» **TASK TO COMPLETE**:
Copy the records, starting at the line that has "Software (21, 641)" and stopping after the line that has "Formación y empleo en Europa (272, 69)". Put "Privacy Policy" in place of "Cookie Policy" and change nothing else.

» **DATASET CONTENT**:
=====
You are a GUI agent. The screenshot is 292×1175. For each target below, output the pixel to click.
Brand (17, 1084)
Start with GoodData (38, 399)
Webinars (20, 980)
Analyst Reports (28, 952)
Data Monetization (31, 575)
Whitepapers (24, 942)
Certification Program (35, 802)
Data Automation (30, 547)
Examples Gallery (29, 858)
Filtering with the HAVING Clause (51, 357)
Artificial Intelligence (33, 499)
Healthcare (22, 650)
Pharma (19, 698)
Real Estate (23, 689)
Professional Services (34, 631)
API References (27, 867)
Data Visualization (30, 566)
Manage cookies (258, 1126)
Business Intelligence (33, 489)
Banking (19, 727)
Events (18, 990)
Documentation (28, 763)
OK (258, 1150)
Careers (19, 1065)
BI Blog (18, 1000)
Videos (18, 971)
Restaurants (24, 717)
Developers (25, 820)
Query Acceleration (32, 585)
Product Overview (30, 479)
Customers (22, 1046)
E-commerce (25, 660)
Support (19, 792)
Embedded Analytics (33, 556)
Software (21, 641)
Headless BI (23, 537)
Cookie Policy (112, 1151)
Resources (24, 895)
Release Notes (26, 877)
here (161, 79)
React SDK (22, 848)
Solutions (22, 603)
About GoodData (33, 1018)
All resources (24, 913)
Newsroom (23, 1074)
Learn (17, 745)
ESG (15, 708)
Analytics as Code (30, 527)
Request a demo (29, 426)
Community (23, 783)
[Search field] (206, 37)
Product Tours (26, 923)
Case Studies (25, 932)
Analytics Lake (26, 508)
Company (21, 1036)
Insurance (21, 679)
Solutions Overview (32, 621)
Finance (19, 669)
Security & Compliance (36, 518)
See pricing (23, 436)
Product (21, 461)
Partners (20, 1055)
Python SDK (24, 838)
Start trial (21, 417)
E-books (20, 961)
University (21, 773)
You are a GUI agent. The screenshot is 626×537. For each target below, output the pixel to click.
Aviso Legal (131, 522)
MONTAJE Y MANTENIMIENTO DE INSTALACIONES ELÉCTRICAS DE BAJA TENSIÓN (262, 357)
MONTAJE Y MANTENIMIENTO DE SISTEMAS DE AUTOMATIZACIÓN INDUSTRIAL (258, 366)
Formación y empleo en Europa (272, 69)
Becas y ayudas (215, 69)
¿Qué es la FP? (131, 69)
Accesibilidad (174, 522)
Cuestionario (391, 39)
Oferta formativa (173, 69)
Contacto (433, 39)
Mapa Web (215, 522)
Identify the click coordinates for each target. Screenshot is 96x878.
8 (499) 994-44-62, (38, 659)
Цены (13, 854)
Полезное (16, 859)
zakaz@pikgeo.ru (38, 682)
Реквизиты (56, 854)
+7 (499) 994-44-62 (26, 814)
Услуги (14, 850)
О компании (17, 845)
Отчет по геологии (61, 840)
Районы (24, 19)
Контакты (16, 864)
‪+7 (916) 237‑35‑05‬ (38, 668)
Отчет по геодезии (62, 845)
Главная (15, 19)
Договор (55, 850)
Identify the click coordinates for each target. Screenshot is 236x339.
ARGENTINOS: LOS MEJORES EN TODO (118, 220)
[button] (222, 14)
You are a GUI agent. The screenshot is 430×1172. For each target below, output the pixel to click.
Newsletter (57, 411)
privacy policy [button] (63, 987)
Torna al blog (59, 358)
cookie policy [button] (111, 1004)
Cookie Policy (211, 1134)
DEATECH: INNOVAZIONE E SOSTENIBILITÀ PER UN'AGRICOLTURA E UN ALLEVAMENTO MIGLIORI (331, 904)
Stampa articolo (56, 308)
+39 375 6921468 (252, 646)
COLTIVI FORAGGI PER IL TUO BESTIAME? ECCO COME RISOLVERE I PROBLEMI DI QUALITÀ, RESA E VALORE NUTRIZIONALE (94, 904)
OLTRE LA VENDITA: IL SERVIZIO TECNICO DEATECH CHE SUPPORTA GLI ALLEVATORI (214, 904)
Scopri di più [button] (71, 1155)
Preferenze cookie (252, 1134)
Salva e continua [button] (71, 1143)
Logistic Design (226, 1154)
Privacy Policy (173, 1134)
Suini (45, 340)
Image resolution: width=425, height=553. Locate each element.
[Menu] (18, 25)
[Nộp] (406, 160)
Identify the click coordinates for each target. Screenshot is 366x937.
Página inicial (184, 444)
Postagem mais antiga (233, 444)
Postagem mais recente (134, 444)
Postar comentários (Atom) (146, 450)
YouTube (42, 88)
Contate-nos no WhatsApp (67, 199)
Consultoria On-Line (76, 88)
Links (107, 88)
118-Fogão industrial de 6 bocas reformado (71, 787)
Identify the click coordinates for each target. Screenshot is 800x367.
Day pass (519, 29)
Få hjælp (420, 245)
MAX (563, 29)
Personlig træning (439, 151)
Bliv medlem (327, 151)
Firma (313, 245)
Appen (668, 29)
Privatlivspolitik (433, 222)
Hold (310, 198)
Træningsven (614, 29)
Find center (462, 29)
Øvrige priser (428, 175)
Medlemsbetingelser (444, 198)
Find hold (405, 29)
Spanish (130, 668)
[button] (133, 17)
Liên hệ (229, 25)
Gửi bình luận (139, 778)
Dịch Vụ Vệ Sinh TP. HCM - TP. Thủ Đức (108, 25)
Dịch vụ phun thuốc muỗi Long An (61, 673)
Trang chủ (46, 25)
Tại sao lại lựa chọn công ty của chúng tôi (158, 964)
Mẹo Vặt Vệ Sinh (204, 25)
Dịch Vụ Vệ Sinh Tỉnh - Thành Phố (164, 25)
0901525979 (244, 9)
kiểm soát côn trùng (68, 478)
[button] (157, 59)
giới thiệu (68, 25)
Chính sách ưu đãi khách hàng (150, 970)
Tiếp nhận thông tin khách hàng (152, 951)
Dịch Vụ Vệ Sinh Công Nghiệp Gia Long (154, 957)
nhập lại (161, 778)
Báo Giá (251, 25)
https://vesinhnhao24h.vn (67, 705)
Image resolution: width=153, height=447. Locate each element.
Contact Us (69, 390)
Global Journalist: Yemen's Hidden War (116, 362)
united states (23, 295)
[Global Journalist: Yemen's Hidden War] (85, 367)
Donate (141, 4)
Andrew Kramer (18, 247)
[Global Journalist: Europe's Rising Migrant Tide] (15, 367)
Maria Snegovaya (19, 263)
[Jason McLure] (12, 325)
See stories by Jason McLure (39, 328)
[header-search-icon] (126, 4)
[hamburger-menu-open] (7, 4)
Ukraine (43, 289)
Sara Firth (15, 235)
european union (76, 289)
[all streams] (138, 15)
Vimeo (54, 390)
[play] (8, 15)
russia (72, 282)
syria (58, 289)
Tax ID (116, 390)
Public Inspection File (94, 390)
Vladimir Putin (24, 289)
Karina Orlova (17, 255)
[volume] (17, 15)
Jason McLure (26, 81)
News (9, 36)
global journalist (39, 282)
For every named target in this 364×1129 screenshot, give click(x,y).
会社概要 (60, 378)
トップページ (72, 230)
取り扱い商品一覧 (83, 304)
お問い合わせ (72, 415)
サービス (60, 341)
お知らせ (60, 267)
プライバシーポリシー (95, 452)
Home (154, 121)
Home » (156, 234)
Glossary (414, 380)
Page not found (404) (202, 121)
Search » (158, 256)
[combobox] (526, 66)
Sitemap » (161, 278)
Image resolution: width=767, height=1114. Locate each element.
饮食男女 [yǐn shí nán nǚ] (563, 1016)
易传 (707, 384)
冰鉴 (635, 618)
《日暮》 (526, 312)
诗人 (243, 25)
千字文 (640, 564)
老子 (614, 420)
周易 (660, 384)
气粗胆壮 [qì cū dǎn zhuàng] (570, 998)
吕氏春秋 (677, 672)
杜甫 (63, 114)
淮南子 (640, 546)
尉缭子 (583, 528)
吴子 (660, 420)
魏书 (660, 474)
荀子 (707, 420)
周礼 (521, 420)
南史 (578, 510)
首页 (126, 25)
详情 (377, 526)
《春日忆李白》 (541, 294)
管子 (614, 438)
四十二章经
=====
» **ANSWER IN FULL**:
Software (21, 641)
Headless BI (23, 537)
Privacy Policy (112, 1151)
Resources (24, 895)
Release Notes (26, 877)
here (161, 79)
React SDK (22, 848)
Solutions (22, 603)
About GoodData (33, 1018)
All resources (24, 913)
Newsroom (23, 1074)
Learn (17, 745)
ESG (15, 708)
Analytics as Code (30, 527)
Request a demo (29, 426)
Community (23, 783)
[Search field] (206, 37)
Product Tours (26, 923)
Case Studies (25, 932)
Analytics Lake (26, 508)
Company (21, 1036)
Insurance (21, 679)
Solutions Overview (32, 621)
Finance (19, 669)
Security & Compliance (36, 518)
See pricing (23, 436)
Product (21, 461)
Partners (20, 1055)
Python SDK (24, 838)
Start trial (21, 417)
E-books (20, 961)
University (21, 773)
You are a GUI agent. The screenshot is 626×537. For each target below, output the pixel to click.
Aviso Legal (131, 522)
MONTAJE Y MANTENIMIENTO DE INSTALACIONES ELÉCTRICAS DE BAJA TENSIÓN (262, 357)
MONTAJE Y MANTENIMIENTO DE SISTEMAS DE AUTOMATIZACIÓN INDUSTRIAL (258, 366)
Formación y empleo en Europa (272, 69)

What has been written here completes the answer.